The MasterAir Pro 4 continues the bang-for-the-buck legacy of the iconic Hyper 212 Evo, and it brings some nicer cosmetics and a more modern fan to the table. With the right motherboard fan curve, the Pro 4 is practically silent at idle, and it remains quiet under load (although its noise character is a bit more tonal than I would prefer). The MasterAir Pro 4 is a good way to take advantage of the unlocked multipliers of the Core i5-6600K without spending too much cash or adding too much noise to a system's total output, as well.

I have just one major complaint about the MasterAir Pro 4, and it's that Cooler Master didn't take this opportunity to move to a more user-friendly mounting system. While the X-brace system included with the Pro 4 certainly works once it's all in place, other Cooler Master heatsinks offer better-thought-out mounting systems. The Pro 4 does include Intel-style push-pin mounts for those looking for a shortcut, but I'd be wary of using those plastic push-pins with such a large, heavy tower.
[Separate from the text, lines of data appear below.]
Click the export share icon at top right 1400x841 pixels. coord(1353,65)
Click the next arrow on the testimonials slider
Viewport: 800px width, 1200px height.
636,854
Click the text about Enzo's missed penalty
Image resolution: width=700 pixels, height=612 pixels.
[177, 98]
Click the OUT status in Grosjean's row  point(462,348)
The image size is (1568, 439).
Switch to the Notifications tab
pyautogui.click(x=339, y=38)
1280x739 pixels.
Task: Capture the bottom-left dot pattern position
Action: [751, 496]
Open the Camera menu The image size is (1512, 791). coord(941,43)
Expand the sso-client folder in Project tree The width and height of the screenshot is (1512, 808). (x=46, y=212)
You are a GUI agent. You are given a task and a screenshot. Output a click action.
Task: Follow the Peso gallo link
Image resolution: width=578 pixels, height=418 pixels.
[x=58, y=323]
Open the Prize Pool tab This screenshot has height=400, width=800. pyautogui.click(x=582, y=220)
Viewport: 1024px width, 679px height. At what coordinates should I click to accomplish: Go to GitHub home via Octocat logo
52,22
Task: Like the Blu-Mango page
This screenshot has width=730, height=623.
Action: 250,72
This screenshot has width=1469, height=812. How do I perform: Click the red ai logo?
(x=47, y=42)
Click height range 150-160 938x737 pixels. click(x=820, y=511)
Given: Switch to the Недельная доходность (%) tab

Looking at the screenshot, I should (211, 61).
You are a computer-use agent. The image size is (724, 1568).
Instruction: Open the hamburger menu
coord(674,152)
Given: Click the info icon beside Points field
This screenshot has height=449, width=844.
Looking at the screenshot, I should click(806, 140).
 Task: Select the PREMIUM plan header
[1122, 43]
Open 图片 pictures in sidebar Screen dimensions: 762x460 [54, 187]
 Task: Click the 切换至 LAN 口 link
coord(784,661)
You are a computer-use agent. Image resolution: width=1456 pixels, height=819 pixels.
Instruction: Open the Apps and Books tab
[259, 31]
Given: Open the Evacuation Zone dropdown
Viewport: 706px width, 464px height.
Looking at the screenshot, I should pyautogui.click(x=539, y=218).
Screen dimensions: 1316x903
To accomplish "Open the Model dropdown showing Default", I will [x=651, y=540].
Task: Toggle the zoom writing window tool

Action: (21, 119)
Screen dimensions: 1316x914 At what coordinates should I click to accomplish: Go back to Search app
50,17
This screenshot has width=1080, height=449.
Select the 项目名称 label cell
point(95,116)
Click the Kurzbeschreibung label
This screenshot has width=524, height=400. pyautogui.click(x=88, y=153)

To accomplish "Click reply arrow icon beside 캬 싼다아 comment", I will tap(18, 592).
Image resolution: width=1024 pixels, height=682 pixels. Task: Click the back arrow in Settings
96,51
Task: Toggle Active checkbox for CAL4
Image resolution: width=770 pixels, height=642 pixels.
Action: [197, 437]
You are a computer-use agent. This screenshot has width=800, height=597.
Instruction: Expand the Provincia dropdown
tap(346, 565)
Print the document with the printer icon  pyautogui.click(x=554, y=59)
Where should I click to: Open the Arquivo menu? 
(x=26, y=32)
Ultimately, builders really can't go wrong with either of these heatsinks. Considering that the $40 MasterAir Pro 3 sells for just $5 less than the $45 MasterAir Pro 4, however, I would imagine most PC DIYers will want the Pro 4 for its quieter fan and extra cooling capacity. Only the most space-constrained microATX or Mini-ITX builders will want to sacrifice those characteristics in favor of the Pro 3's compact size and rougher noise characteristics. Still, both of these coolers are competent within their design constraints, and I'm happy to send them both home with TR Recommended awards.